Collected data
— BEGIN —
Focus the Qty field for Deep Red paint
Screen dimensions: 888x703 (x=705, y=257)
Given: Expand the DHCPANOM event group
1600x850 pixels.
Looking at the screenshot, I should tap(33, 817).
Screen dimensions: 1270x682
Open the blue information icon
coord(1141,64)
— END —
— BEGIN —
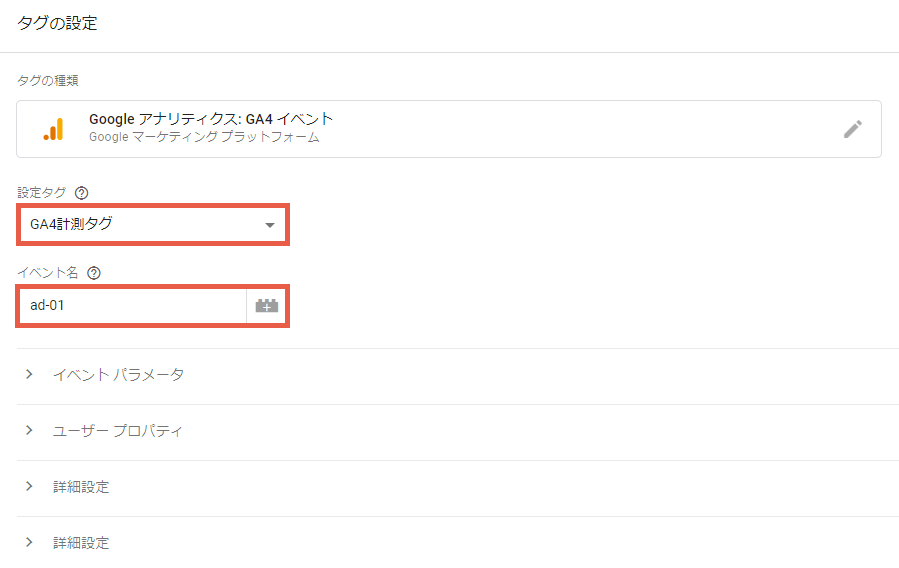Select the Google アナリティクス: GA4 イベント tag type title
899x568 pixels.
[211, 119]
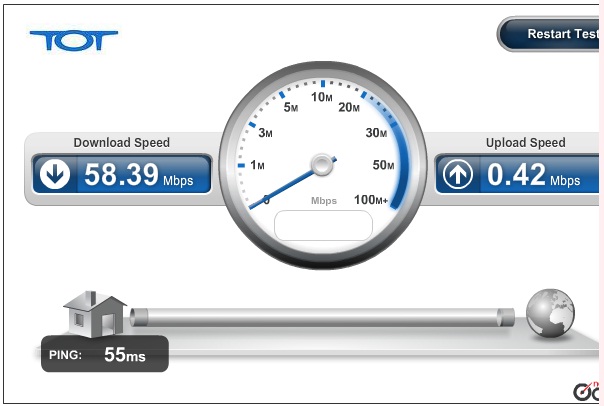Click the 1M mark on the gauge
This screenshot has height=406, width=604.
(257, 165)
— END —
[THE REQUEST]: Can you write out the lines from the one containing "Screen dimensions: 1270x682" through the one containing "coord(1141,64)", and nothing else?

[REPLY]:
Screen dimensions: 1270x682
Open the blue information icon
coord(1141,64)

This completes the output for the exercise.